TASK TO CARRY OUT:
Copy verbatim the span of lines beginning at the line that contains "You are a computer-use" and ending with the final line of the data. Exclude pictures from the copy.

GIVEN RECORDS:
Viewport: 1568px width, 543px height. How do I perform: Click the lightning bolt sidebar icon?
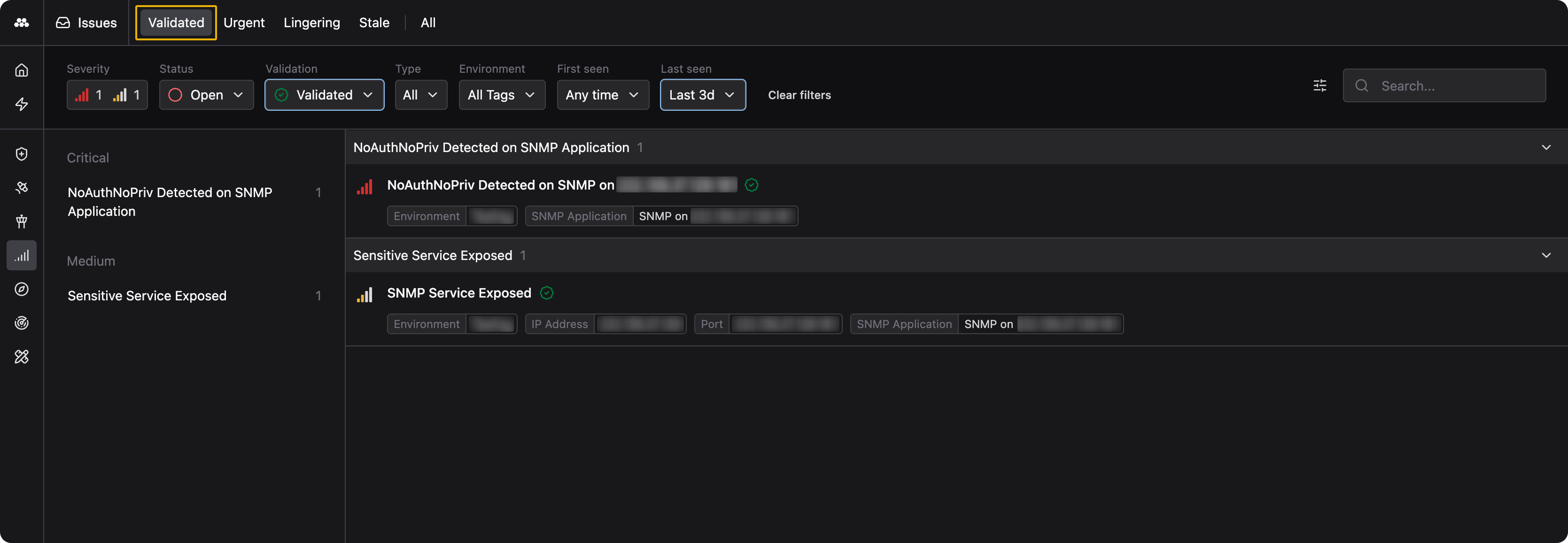coord(21,104)
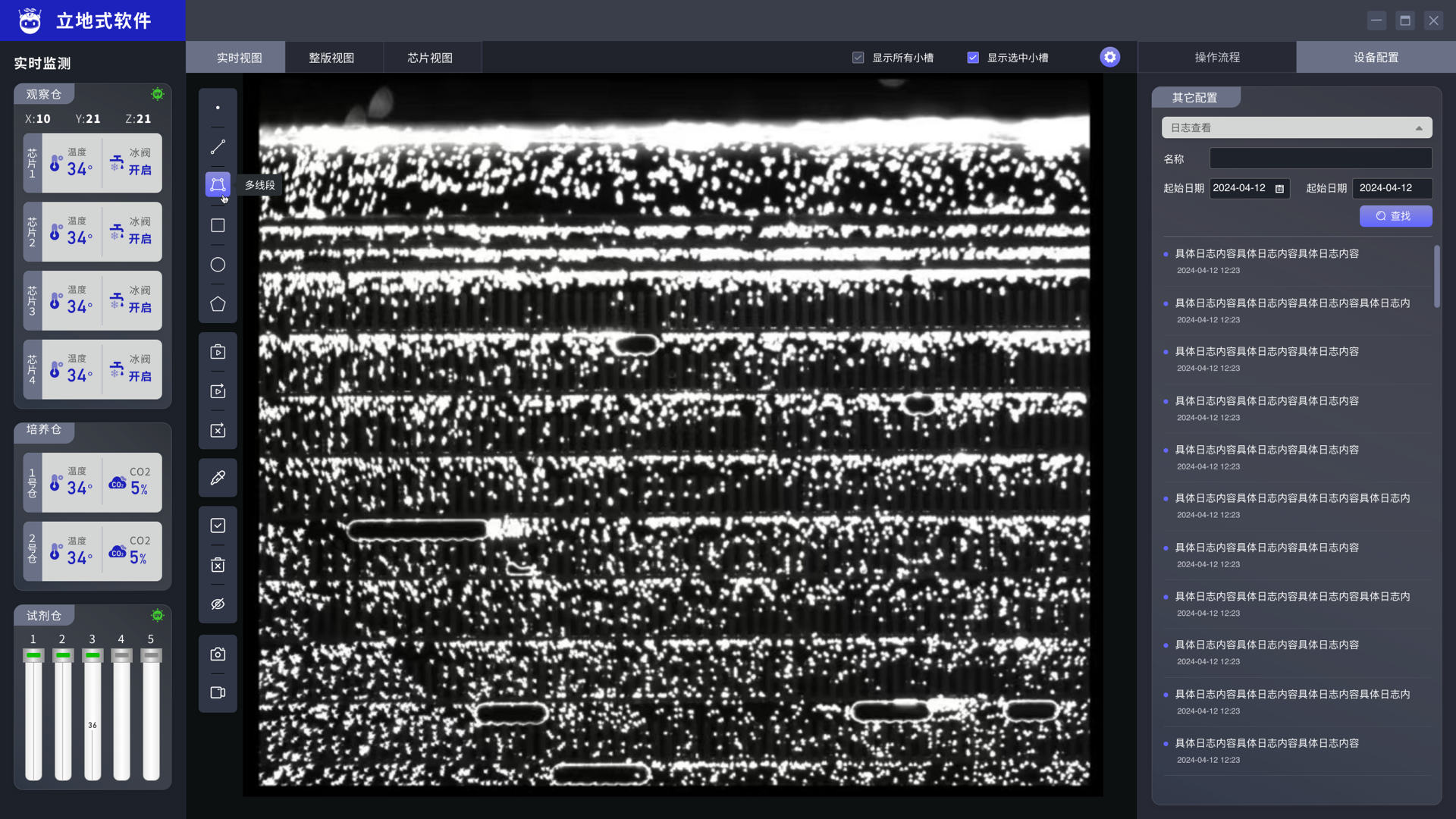Click the 名称 input field
Screen dimensions: 1456x819
click(x=1320, y=158)
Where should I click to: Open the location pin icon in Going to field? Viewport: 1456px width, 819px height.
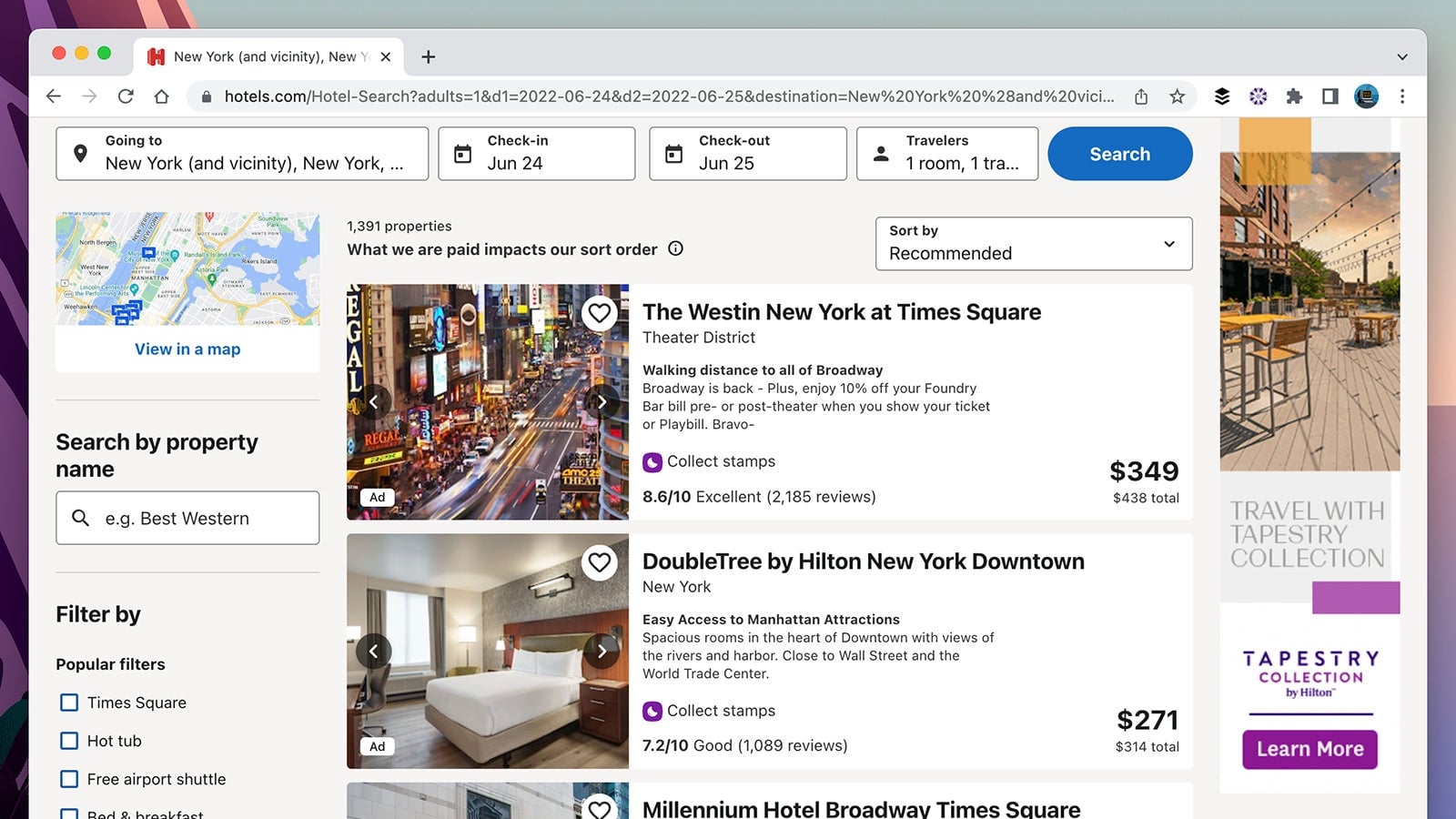tap(79, 153)
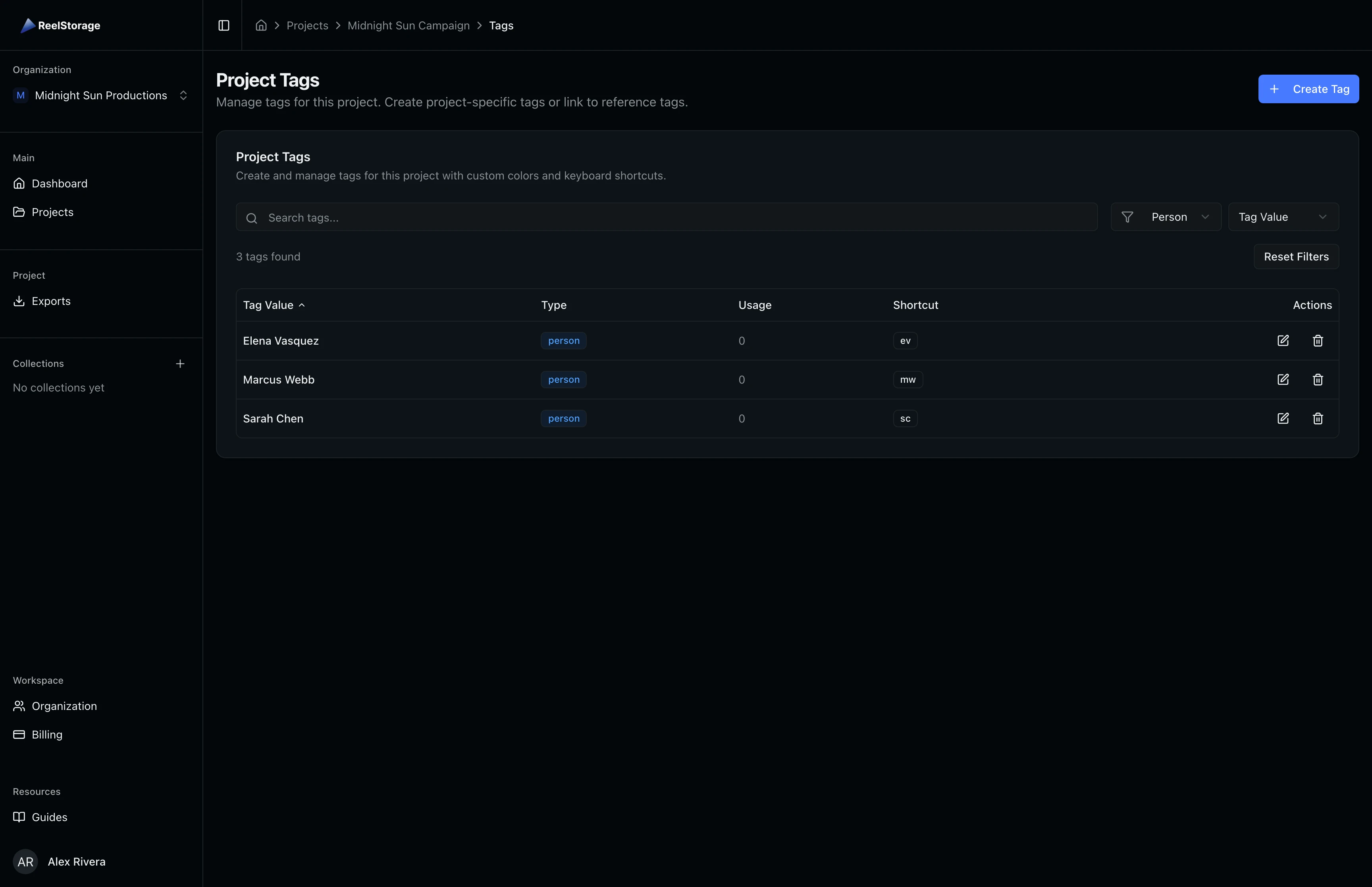This screenshot has width=1372, height=887.
Task: Navigate to Midnight Sun Campaign breadcrumb
Action: tap(408, 25)
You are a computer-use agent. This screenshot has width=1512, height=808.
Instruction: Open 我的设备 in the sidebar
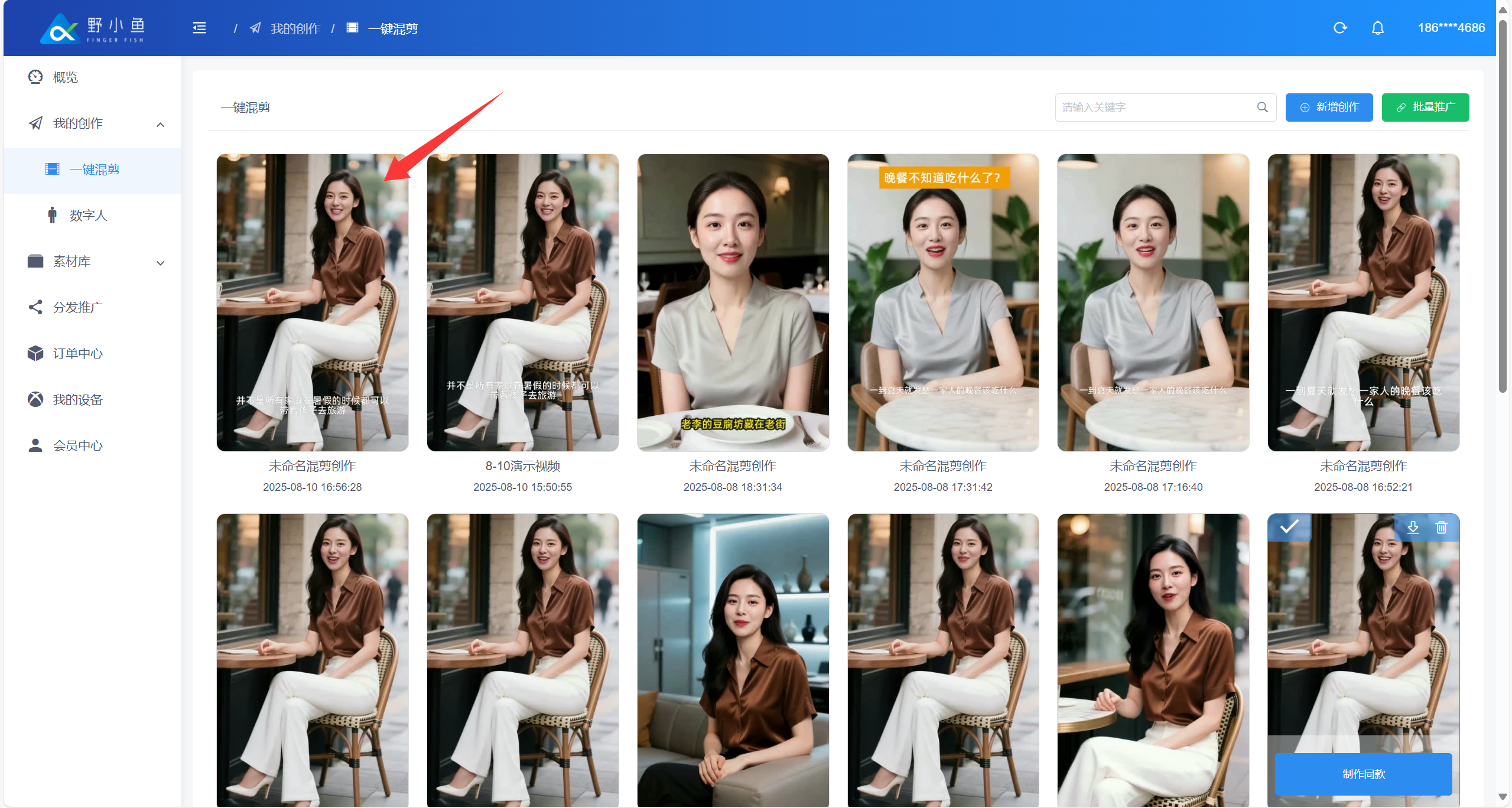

RESPONSE TO THE TASK:
You are a computer-use agent. This screenshot has width=1512, height=808.
Instruction: Open 我的设备 in the sidebar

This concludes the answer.